Arroyo Monthly interviewed Geragos the morning after he’d been on a CNN panel with Jeffrey Toobin and, surprisingly, Nancy Grace.
Has Nancy Grace read your book?
My guess is she won’t want to appear with me after she’s read it.
That’s because on page 31 he likens Nancy Grace to a clown, and on page 33 he writes, “she broadcasts lies.” The authors also inform readers that when Grace was a Georgia prosecutor, the appellate courts found “she had committed prosecutorial misconduct three separate times in a nine-year career. To put that in perspective… most prosecutors in a 20- or 30-year career will not be admonished even once” for that offense.
In the authors’ eyes, Grace represents a rising tide of faux hysterics with millions of loyal fans who consider themselves “victims’ advocates” and who “rant and rave about how the court system is stacked against the victim and for the defense.” This attitude has seeped into the mindset of young prosecutors, the authors say, leading some to belittle and demean defense attorneys, the judicial process and sometimes the evidence itself.
Will Chris Dorner’s complaints against the police department get a fair re-examination?
There’s not a chance that will happen. It’s done and buried just like he is.
Do you believe your former client, Scott Peterson, is innocent of murdering his wife, Laci Peterson?
I thought that case was an outrage. I know most people think I’m delusional and I accept that. I don’t think they proved [Peterson] guilty and I don’t think he did it. I think there’s no question [the conviction] will be overturned on appeal.
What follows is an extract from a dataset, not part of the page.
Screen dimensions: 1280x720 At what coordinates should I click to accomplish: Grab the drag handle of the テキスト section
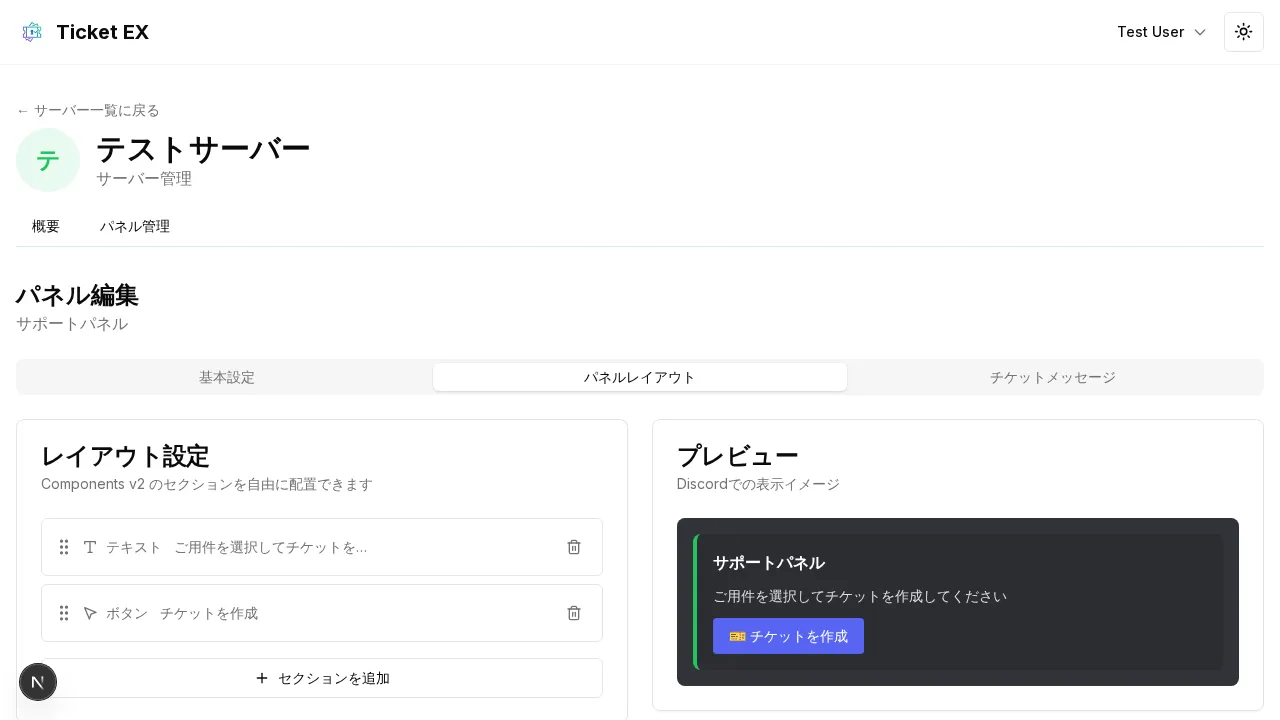tap(64, 547)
Is there a backlash after you lose such a high-profile case, where the defendant is so vilified?
Absolutely. I was advised by virtually everybody not to take the case. But my father said, “This is what we [defense attorneys] do. How could you even think of not taking it?”
Geragos’ father, Paul, was a highly respected Los Angeles attorney who started the family law firm of Geragos & Geragos 50 years ago. Now 86 and retired, he and his wife settled long ago in La Cañada Flintridge; son Mark and his family later bought a home just around the corner from them. Geragos says he learned law at his father’s knee but tried a few other ventures between graduating from Loyola Law School and joining the family firm. Now Geragos’ two sons are also at Loyola, one of them starting law school.
Geragos says he “grew up in Saint Gregory’s Armenian church on Colorado in Pasadena.” Two years ago, to honor his parents, he donated funds for a church building named for them, The Paul and Betty Jane Geragos Hall. The book is partly a tribute to his beloved father, whom he calls “Pops.” In the introduction, Geragos writes that his father and their Armenian heritage dictated that he could become nothing other than a lawyer for the defense. And though the book may come across “as a diatribe about how the system is becoming unfairly weighted to the prosecution,” he hopes it also reflects the joy and fulfillment he finds in his work. “I love what I do, absolutely love it. It is not only my job; it is my only real hobby. Do I get frustrated? Absolutely. Would I want to do anything else? Absolutely not!”